Wait, hold on. These z-scores aren’t derived from the reported p-values in RCTs? They are p-values computed by other metascientists for another project. That’s weird! In the NEJM Evidence article Van Zwet et al. claim “We have collected the absolute z statistics of the primary efficacy outcome for all of these RCTs.” But this is misleading at best. These are not the reported z-statistics, but rather the derived z-statistics by a method of other authors. We’re looking at something different than what the authors have led us to believe. In that case, we shouldn’t believe any of the conclusions in the NEJM Evidence paper.

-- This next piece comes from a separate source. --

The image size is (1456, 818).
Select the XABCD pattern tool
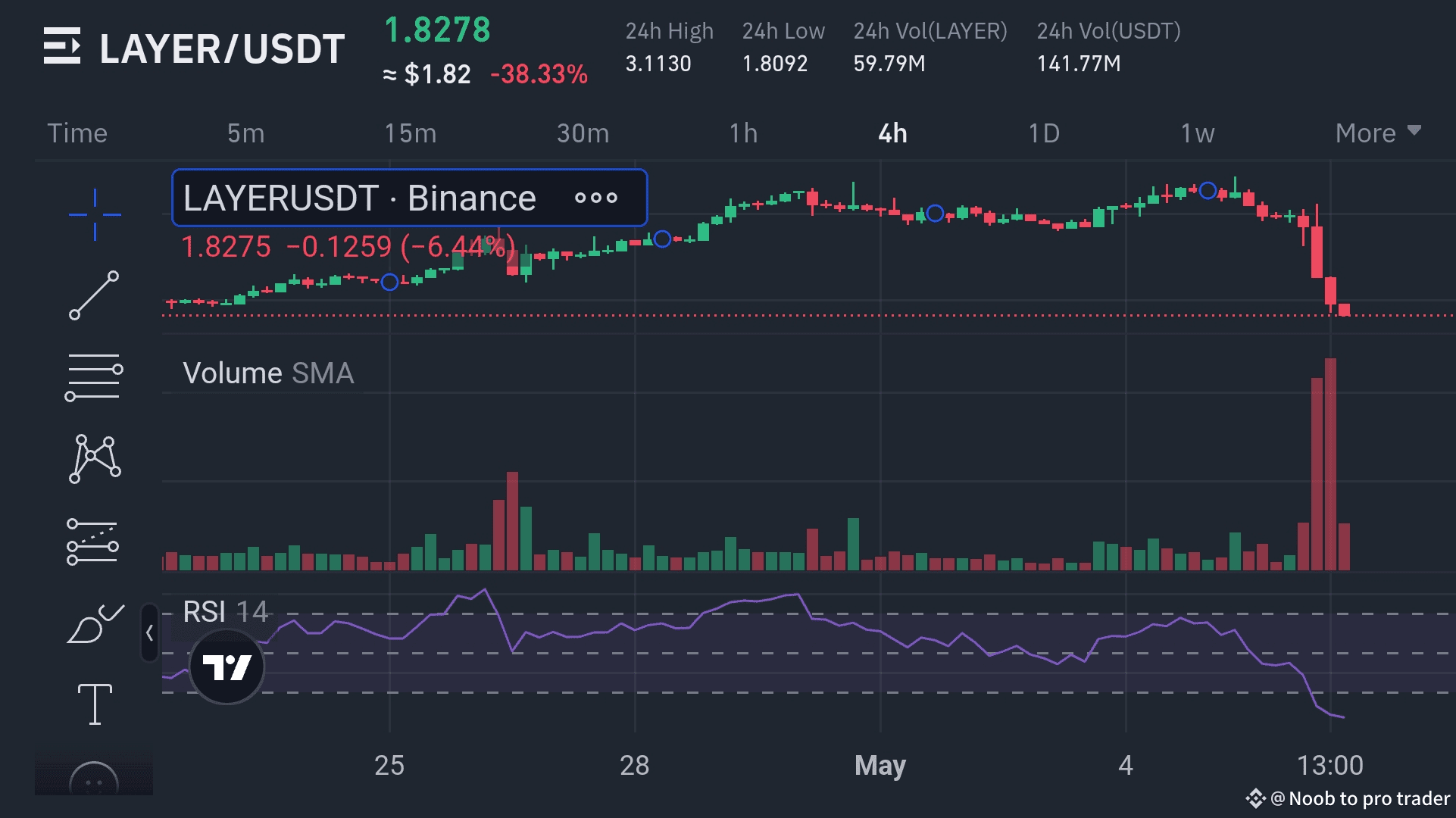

This is why you shouldn’t form “priors” based on “big data scraping.” When you write scripts to digest tens of thousands of trial reports, and you don’t look at any of them, no one has any idea what the content or value of all of this data is. Someone just shows you a univariate histogram and wants you to believe that it’s true. But you shouldn’t believe anything. Especially nothing that comes from an unreproducible process of web crawling. Let me reiterate: this paper about reproducibility is itself unreproducible.
Erik van Zwet asserts “I really think it’s kind of irresponsible now not to use the information from all those thousands of medical trials that came before. Is that very radical?” But how we use the information from past trials matters. Scaping all trials with an R-script and blindly stitching together a table of p-values without ever looking at any of the trial reports is radical. This is an absurd path to knowledge building. Am I surprised that the authors of the NEJM Evidence article concluded that they can explain the reproduction crisis? No. As is the case with all observational studies, the authors found exactly what they were looking for. But are the conclusions supported by the “data?” No. The evidence is weak.
I respect what the authors are trying to do, and I’m a fan of a lot of their work! I write this blog just as a warning though: it’s really hard to play by the rules of rigor that the metascience community thinks will fix science. And I actually think that the proposed fixes of more statistics and methodological handcuffs won’t make a dent in the problem.
Instead, the fix is to stop this sort of big data mining and get back to basics. People who are experts at reading clinical trials know that the p-value is the tiniest piece of the puzzle. In fact, the p-value in a clinical trial is never needed. Clinical trials use the most primitive tests to compare outcomes, and p-values are just one way of summarizing the three numbers associated with an outcome. Any outcome has a number of bad events in the treatment arm, a number of bad events in the control arm, and a number of patients in the study. From these three numbers, you can compute a p-value. But the p-value here just serves as a sanity check to confirm the measured effect of the intervention is large enough. After that, you have to look at the trial implementation for other biases and potential alternative explanations for the differences between groups. A lot goes into building this intuition for reading trial reports, and it takes time to learn what to look for. But if you want to fix experiments in clinical medicine, this is where you start. A strict Bayesian statistical model of the p-value won’t be part of your process at all.